------ PAGE EXTRACT ------

Feature stores

Definition

A feature store is a data system specifically designed to manage the lifecycle of ML features — from raw data transformation, through storage, to low-latency serving — in a way that is consistent between model training and production inference. Without a feature store, teams commonly encounter training-serving skew: the feature computation logic executed offline during training differs subtly from the logic used at serving time, causing production models to underperform relative to offline evaluation.

Feature stores address this by storing feature definitions as code and running the same transformation logic in both contexts. They maintain two complementary storage layers: an offline store (a data warehouse or data lake, e.g. BigQuery, Redshift, Parquet files on S3) that holds large historical datasets used for training and batch scoring, and an online store (a low-latency key-value database, e.g. Redis, DynamoDB, Cassandra) that serves precomputed feature values to models at inference time with sub-millisecond latency.

The problem of training-serving skew and the need for feature reuse become acute at scale. A large organization may have dozens of teams each computing similar features (customer spend in the last 7 days, session length, device type) independently, with subtle differences in business logic. A feature store provides a governed catalog where features are defined once, validated, and reused across teams and models, dramatically reducing duplicated engineering effort and the risk of inconsistent feature logic.

------ AVAILABLE DATA ------

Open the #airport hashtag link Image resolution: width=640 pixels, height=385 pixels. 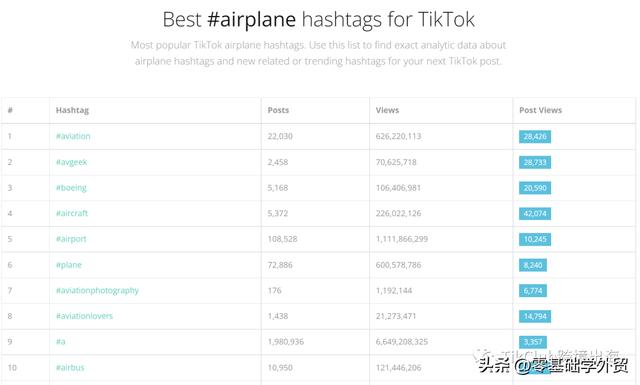click(x=71, y=239)
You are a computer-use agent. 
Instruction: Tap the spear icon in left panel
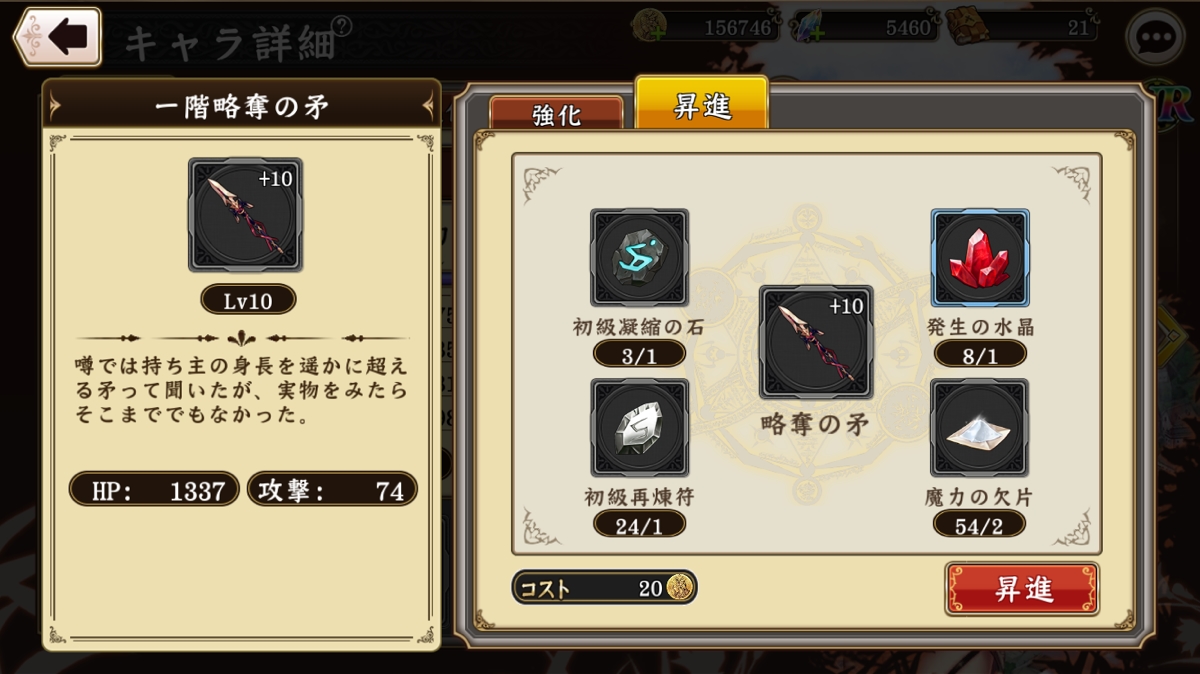245,215
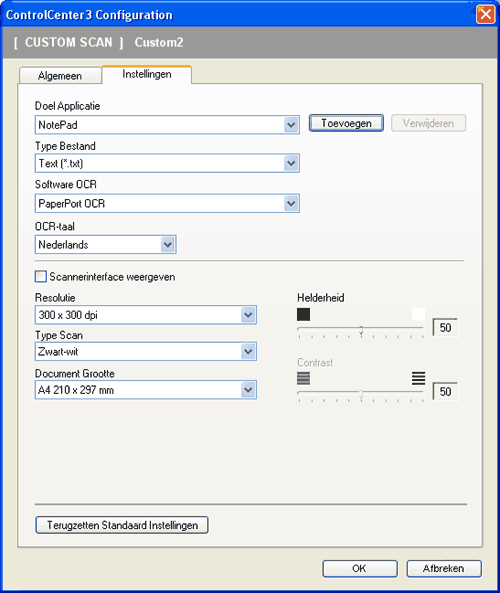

------

**GIVEN REQUEST**
Return the portion of the feature stores text from "Feature stores address" up to and including "with sub-millisecond latency.", word for word.

**ANSWER FOR THE TASK**
Feature stores address this by storing feature definitions as code and running the same transformation logic in both contexts. They maintain two complementary storage layers: an offline store (a data warehouse or data lake, e.g. BigQuery, Redshift, Parquet files on S3) that holds large historical datasets used for training and batch scoring, and an online store (a low-latency key-value database, e.g. Redis, DynamoDB, Cassandra) that serves precomputed feature values to models at inference time with sub-millisecond latency.